MATERIAL FOR THIS TASK:
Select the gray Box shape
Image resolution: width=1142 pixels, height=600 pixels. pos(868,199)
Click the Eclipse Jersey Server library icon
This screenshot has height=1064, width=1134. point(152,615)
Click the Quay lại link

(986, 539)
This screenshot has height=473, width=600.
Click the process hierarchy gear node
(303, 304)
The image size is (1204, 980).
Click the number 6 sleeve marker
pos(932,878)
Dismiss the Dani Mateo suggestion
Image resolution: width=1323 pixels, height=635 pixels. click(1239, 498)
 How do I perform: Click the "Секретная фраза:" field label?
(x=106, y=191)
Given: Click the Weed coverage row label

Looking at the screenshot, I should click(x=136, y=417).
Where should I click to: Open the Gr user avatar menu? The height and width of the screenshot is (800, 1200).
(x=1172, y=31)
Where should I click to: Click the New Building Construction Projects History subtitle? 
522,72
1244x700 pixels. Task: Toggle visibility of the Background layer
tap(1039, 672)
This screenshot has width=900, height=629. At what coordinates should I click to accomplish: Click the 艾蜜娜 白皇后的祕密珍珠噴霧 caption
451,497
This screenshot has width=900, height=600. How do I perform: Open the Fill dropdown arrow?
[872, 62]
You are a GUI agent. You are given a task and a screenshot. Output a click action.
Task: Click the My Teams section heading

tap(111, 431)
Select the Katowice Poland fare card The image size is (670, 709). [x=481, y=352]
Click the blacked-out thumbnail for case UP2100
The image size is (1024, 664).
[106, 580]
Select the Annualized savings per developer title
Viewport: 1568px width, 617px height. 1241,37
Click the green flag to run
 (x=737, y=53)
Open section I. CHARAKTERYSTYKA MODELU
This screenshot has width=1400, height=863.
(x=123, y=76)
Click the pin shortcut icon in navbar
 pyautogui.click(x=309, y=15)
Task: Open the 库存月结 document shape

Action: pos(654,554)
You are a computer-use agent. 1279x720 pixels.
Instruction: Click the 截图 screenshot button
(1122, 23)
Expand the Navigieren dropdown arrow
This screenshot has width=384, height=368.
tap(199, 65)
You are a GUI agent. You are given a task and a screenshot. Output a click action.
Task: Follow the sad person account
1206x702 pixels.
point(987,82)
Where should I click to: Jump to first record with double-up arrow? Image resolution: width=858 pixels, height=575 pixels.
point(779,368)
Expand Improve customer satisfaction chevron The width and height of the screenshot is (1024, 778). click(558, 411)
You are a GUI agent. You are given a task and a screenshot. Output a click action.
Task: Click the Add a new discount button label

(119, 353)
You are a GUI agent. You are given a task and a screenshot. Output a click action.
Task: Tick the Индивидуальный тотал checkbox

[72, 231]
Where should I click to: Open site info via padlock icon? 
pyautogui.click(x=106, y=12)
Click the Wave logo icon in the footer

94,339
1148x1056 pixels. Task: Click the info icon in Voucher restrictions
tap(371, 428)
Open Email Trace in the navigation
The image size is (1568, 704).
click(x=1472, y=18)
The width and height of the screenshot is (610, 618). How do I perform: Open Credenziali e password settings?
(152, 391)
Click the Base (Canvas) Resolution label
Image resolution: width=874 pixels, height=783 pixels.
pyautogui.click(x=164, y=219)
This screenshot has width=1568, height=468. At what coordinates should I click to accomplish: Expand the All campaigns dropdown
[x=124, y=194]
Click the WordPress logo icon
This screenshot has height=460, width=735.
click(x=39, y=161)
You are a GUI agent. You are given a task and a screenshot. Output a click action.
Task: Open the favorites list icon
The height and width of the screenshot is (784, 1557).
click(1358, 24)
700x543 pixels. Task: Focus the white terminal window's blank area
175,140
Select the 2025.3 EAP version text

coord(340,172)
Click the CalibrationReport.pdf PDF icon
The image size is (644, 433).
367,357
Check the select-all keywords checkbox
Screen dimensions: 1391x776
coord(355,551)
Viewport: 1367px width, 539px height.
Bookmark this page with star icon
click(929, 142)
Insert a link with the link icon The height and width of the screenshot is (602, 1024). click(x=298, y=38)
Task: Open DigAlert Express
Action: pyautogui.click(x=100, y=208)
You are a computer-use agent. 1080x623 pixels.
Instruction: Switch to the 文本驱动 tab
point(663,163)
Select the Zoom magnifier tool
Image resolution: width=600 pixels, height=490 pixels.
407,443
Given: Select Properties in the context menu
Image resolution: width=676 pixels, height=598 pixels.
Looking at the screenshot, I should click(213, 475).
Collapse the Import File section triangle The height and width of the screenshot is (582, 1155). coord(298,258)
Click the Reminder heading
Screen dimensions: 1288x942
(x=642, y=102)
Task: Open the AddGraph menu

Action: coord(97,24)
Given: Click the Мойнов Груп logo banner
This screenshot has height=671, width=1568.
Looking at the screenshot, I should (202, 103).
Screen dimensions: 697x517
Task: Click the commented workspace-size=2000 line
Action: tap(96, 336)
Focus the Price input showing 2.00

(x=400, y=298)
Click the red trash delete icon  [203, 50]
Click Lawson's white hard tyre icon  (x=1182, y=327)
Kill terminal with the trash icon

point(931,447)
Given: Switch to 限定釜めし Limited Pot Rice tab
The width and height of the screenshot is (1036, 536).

DIRECTIONS:
Output the listing exactly.

OUTPUT FOR THIS TASK:
Select the gray Box shape
Image resolution: width=1142 pixels, height=600 pixels. pos(868,199)
Click the Eclipse Jersey Server library icon
This screenshot has height=1064, width=1134. point(152,615)
Click the Quay lại link

(986, 539)
This screenshot has height=473, width=600.
Click the process hierarchy gear node
(303, 304)
The image size is (1204, 980).
Click the number 6 sleeve marker
pos(932,878)
Dismiss the Dani Mateo suggestion
Image resolution: width=1323 pixels, height=635 pixels. click(1239, 498)
 How do I perform: Click the "Секретная фраза:" field label?
(x=106, y=191)
Given: Click the Weed coverage row label

Looking at the screenshot, I should click(x=136, y=417).
Where should I click to: Open the Gr user avatar menu? The height and width of the screenshot is (800, 1200).
(x=1172, y=31)
Where should I click to: Click the New Building Construction Projects History subtitle? 
522,72
1244x700 pixels. Task: Toggle visibility of the Background layer
tap(1039, 672)
This screenshot has width=900, height=629. At what coordinates should I click to accomplish: Click the 艾蜜娜 白皇后的祕密珍珠噴霧 caption
451,497
This screenshot has width=900, height=600. How do I perform: Open the Fill dropdown arrow?
[872, 62]
You are a GUI agent. You are given a task and a screenshot. Output a click action.
Task: Click the My Teams section heading

tap(111, 431)
Select the Katowice Poland fare card The image size is (670, 709). [x=481, y=352]
Click the blacked-out thumbnail for case UP2100
The image size is (1024, 664).
[106, 580]
Select the Annualized savings per developer title
Viewport: 1568px width, 617px height. 1241,37
Click the green flag to run
 (x=737, y=53)
Open section I. CHARAKTERYSTYKA MODELU
This screenshot has width=1400, height=863.
(x=123, y=76)
Click the pin shortcut icon in navbar
 pyautogui.click(x=309, y=15)
Task: Open the 库存月结 document shape

Action: pos(654,554)
You are a computer-use agent. 1279x720 pixels.
Instruction: Click the 截图 screenshot button
(1122, 23)
Expand the Navigieren dropdown arrow
This screenshot has width=384, height=368.
tap(199, 65)
You are a GUI agent. You are given a task and a screenshot. Output a click action.
Task: Follow the sad person account
1206x702 pixels.
point(987,82)
Where should I click to: Jump to first record with double-up arrow? Image resolution: width=858 pixels, height=575 pixels.
point(779,368)
Expand Improve customer satisfaction chevron The width and height of the screenshot is (1024, 778). click(558, 411)
You are a GUI agent. You are given a task and a screenshot. Output a click action.
Task: Click the Add a new discount button label

(119, 353)
You are a GUI agent. You are given a task and a screenshot. Output a click action.
Task: Tick the Индивидуальный тотал checkbox

[72, 231]
Where should I click to: Open site info via padlock icon? 
pyautogui.click(x=106, y=12)
Click the Wave logo icon in the footer

94,339
1148x1056 pixels. Task: Click the info icon in Voucher restrictions
tap(371, 428)
Open Email Trace in the navigation
The image size is (1568, 704).
click(x=1472, y=18)
The width and height of the screenshot is (610, 618). How do I perform: Open Credenziali e password settings?
(152, 391)
Click the Base (Canvas) Resolution label
Image resolution: width=874 pixels, height=783 pixels.
pyautogui.click(x=164, y=219)
This screenshot has width=1568, height=468. At what coordinates should I click to accomplish: Expand the All campaigns dropdown
[x=124, y=194]
Click the WordPress logo icon
This screenshot has height=460, width=735.
click(x=39, y=161)
You are a GUI agent. You are given a task and a screenshot. Output a click action.
Task: Open the favorites list icon
The height and width of the screenshot is (784, 1557).
click(1358, 24)
700x543 pixels. Task: Focus the white terminal window's blank area
175,140
Select the 2025.3 EAP version text

coord(340,172)
Click the CalibrationReport.pdf PDF icon
The image size is (644, 433).
367,357
Check the select-all keywords checkbox
Screen dimensions: 1391x776
coord(355,551)
Viewport: 1367px width, 539px height.
Bookmark this page with star icon
click(929, 142)
Insert a link with the link icon The height and width of the screenshot is (602, 1024). click(x=298, y=38)
Task: Open DigAlert Express
Action: pyautogui.click(x=100, y=208)
You are a computer-use agent. 1080x623 pixels.
Instruction: Switch to the 文本驱动 tab
point(663,163)
Select the Zoom magnifier tool
Image resolution: width=600 pixels, height=490 pixels.
407,443
Given: Select Properties in the context menu
Image resolution: width=676 pixels, height=598 pixels.
Looking at the screenshot, I should click(213, 475).
Collapse the Import File section triangle The height and width of the screenshot is (582, 1155). coord(298,258)
Click the Reminder heading
Screen dimensions: 1288x942
(x=642, y=102)
Task: Open the AddGraph menu

Action: coord(97,24)
Given: Click the Мойнов Груп logo banner
This screenshot has height=671, width=1568.
Looking at the screenshot, I should (202, 103).
Screen dimensions: 697x517
Task: Click the commented workspace-size=2000 line
Action: tap(96, 336)
Focus the Price input showing 2.00

(x=400, y=298)
Click the red trash delete icon  [203, 50]
Click Lawson's white hard tyre icon  (x=1182, y=327)
Kill terminal with the trash icon

point(931,447)
Given: Switch to 限定釜めし Limited Pot Rice tab
The width and height of the screenshot is (1036, 536).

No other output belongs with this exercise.